3 Things We Aren't Paying Attention To In The Fight For Gender Equality

by Hannah Thomas

The definition of feminism as the effort to achieve political and social equality for men and women doesn't need to change: It just needs to be broadened. Recently, the Internet has been lit aflame, with feminism as a trending topic. With celebrities like Emma Watson leading campaigns like He For She to male stars like Benedict Cumberbatch voicing their support for feminism, there is a new wave of discussions on the role gender plays in our society.

Despite all these great achievements and continuing positive activism today, there are still some areas that I, as a woman, believe could be improved upon. My father always spoke of the "pendulum swing." Here, social ideas tend to be drawn toward the extreme. It would seem that the feminist movement has swung too far with regard to a couple of areas:

1. Feminism should really represent a variety of female characteristics and attributes.

It seems that there are times when feminism supports a narrow definition of what and who women should be. This is obviously the exact opposite of the things feminism should stand for.

For example, there are now several female celebrities who are also feminist icons. In interviews, they will point out the disparity between the questions asked to female entertainers and the questions asked to men.

Some will highlight the struggle women face in order to be represented in certain industries, and they will advocate for this to change. The problem I've noticed, though, is many times, these women express only certain female traits. They have crafted a singular image of what a feminist looks like.

They may be crude and use foul language, as if that somehow makes a woman "stronger." They often talk about how women don't need to rely on men, and how women shouldn't feel pressured to have children. They will "talk up" their desire to not have children.

Though it's true that women shouldn't feel like they are incomplete without husbands or children, I think it's problematic when the message women are given seems to sound like the best way to be a woman. It's counter-feminism, really.

In addition, embracing a feminine style is sometimes attacked. It is seen as demonstrating weakness.

Even actress Zooey Deschanel has experienced this. Feminism should represent the validity of women to have a huge variety of traits and ambitions, whether they are traditionally "girly-girl," tomboyish, athletic or career-oriented.

2. Feminism should truly advocate for the end of objectification of women in media.

Many feminists would argue that part of elevating women in society is acknowledging and affirming our right to do what we please with our lives and our bodies. Even so, I believe many would agree that there is a disparity between the ways men and women are portrayed in the media today.

From movie and TV scenes containing nudity to our representation in music videos and the industry at large, it is clear that women are often valued in the entertainment industry for their bodies above all else. I'm not trying to delve into a discussion about whether women should or should not take on roles that are highly sexualized. I'm simply focusing the conversation on the perception of women as objects, as that is perpetuated by these sort of roles.
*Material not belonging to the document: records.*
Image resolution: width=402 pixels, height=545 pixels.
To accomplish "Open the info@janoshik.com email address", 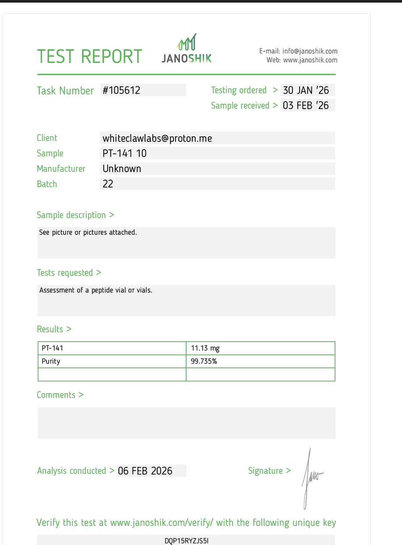I will 310,51.
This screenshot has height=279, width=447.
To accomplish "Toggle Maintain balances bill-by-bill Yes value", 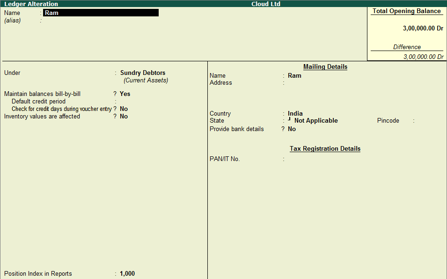I will point(125,94).
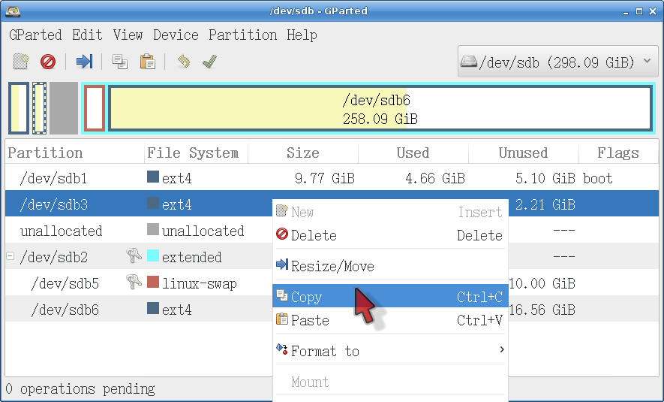Click the Undo last operation toolbar icon
Image resolution: width=664 pixels, height=402 pixels.
183,62
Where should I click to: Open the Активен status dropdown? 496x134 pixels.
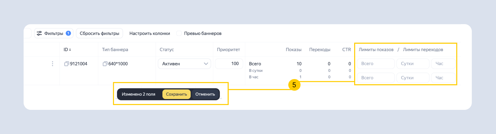tap(184, 64)

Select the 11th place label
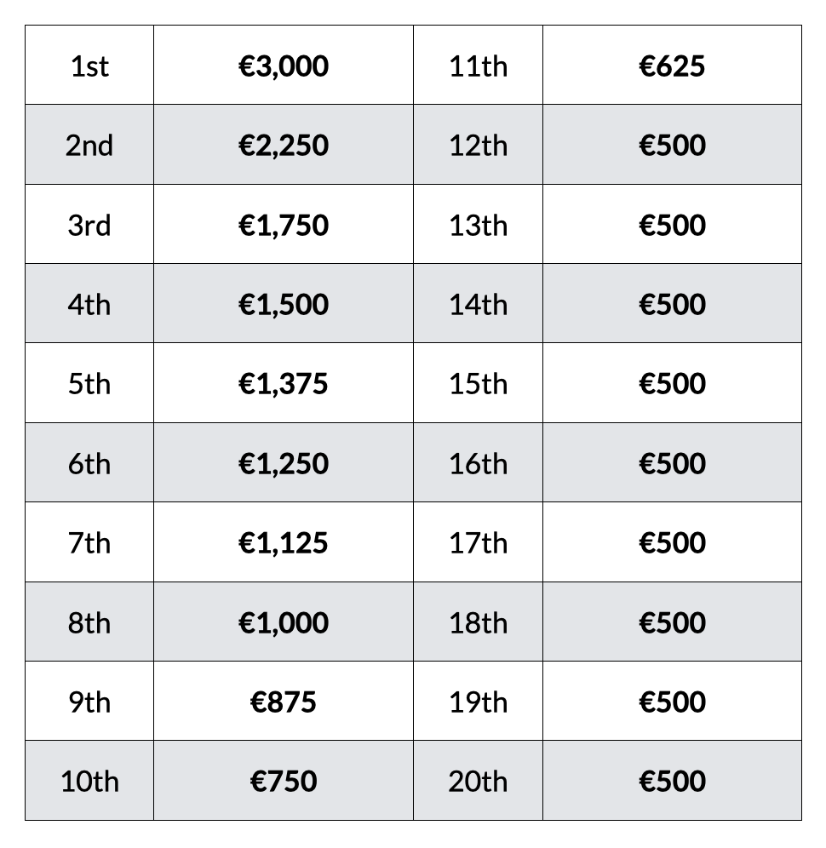(x=478, y=66)
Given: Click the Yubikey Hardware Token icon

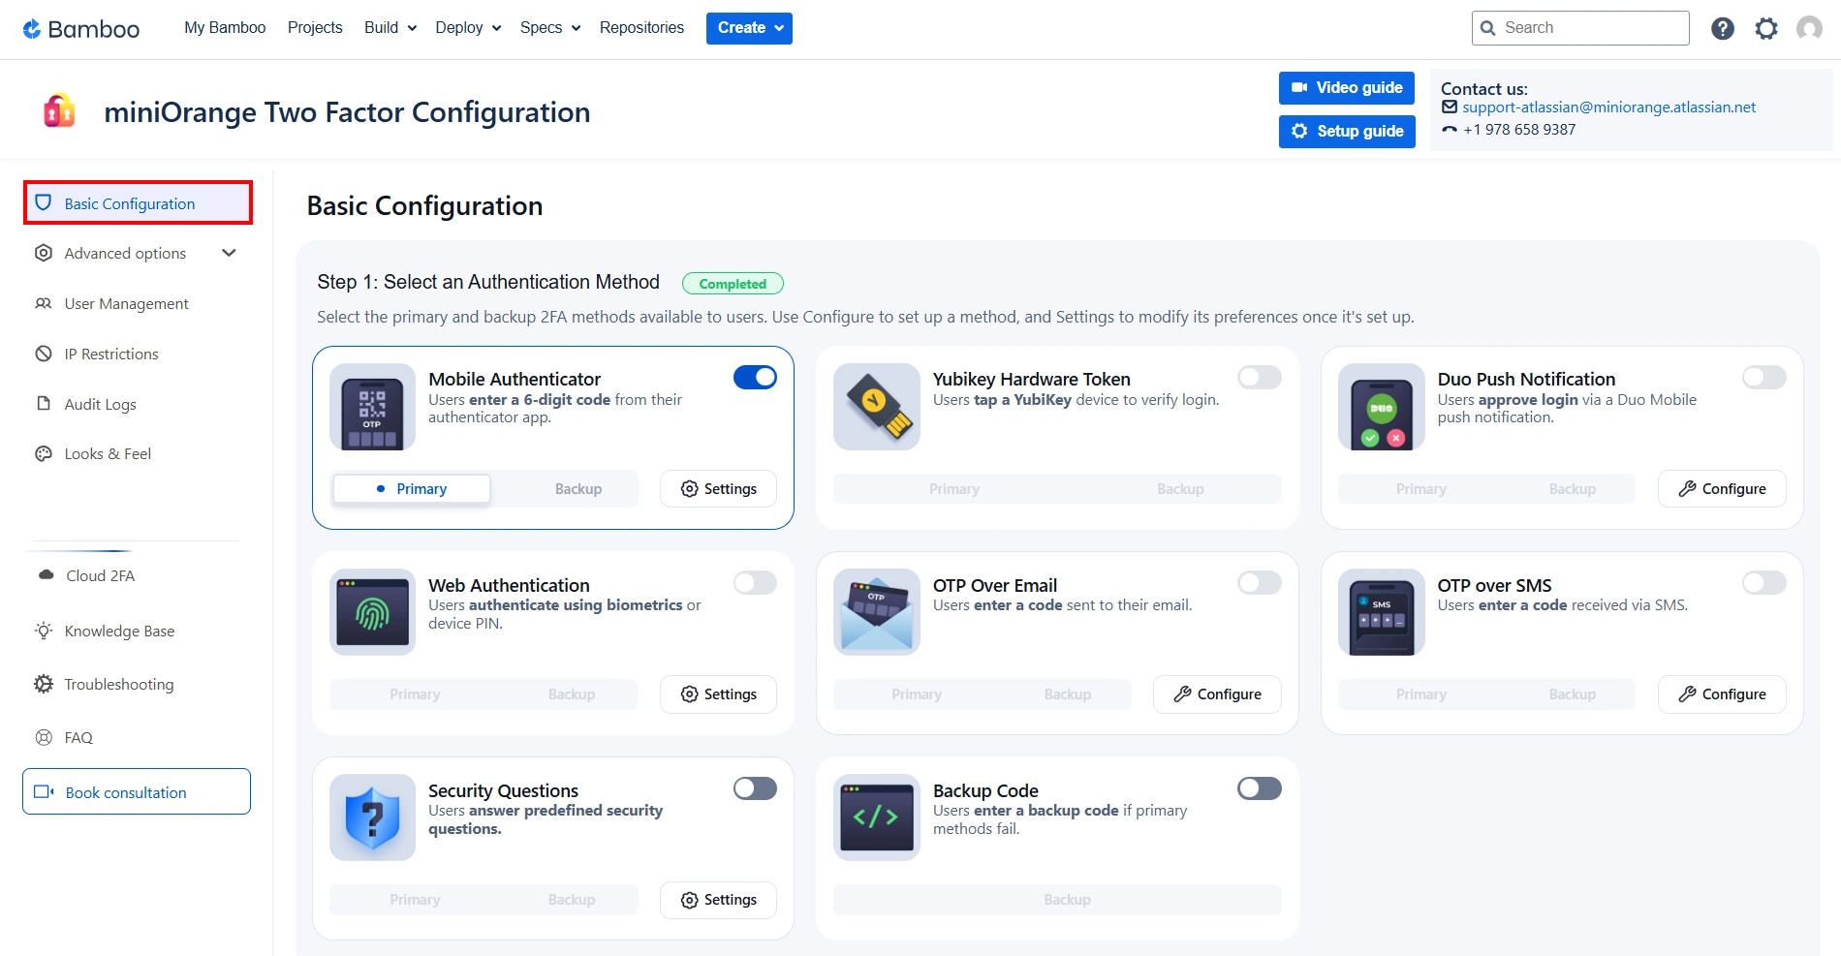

A modern feminist response to this line of thought might be that expressing sexuality is freeing and empowering to women, but I respectfully disagree. Women who continue to be objectified are playing right into the patriarchy. Rich, mostly male producers increase their bank accounts off song lyrics and movie roles that reduce women to sexual objects.

Yes, there's the occasional "Magic Mike" film. But overall, women are objectified at a disproportionate rate as compared to men.

Besides this, there's also the "elephant in the room:" Producers and screenwriters continue to put these sorts of objectifying roles and scenes into movies because our society demands it. When women are reduced to nothing more than objects, they serve to fulfill male fantasies.

Regardless of what feminists might say about a woman's value and worth, when the image that is presented in the media is so often focused on a woman's body, her mind, talent and character are ignored. If we don't address this, it will seem like we approve of ourselves being relegated to that shallow definition of what a woman can be. I find nothing liberating or empowering about this situation.

3. Feminism is limited by abortion activism.

I know many women could be upset about this last statement, but hold on for a moment. Let me explain myself.

Even as a pro-life supporter, I can understand why abortion is seen as necessary for women. However, hear me out on this point: Abortion isn't going to be abolished anytime soon.

So, here's what I propose: Instead of simply advocating for abortion, feminist goals should include encouraging community and political resources that support any women who find themselves pregnant, no matter what the scenarios may be. As feminism attempts to become more open-minded about the issues women face in society, it seems that this position is reasonable.

If pregnant women could be given the resources to actually have the lives they feel they would have to give up by having children (through education, income and opportunities for careers), it would further the goals of feminism.

First, this would support a woman's freedom to become whoever she wants to be. Second, it would truly lend value to every aspect of a woman's life by elevating the unique position women are in as child bearers.

Even though women have come a long way in American society, an open discussion on these and other major issues is still a necessity. Part of what has made us embrace change and progress is our desire to debate valuable topics with people who have a variety of opinions. I believe feminism is no different.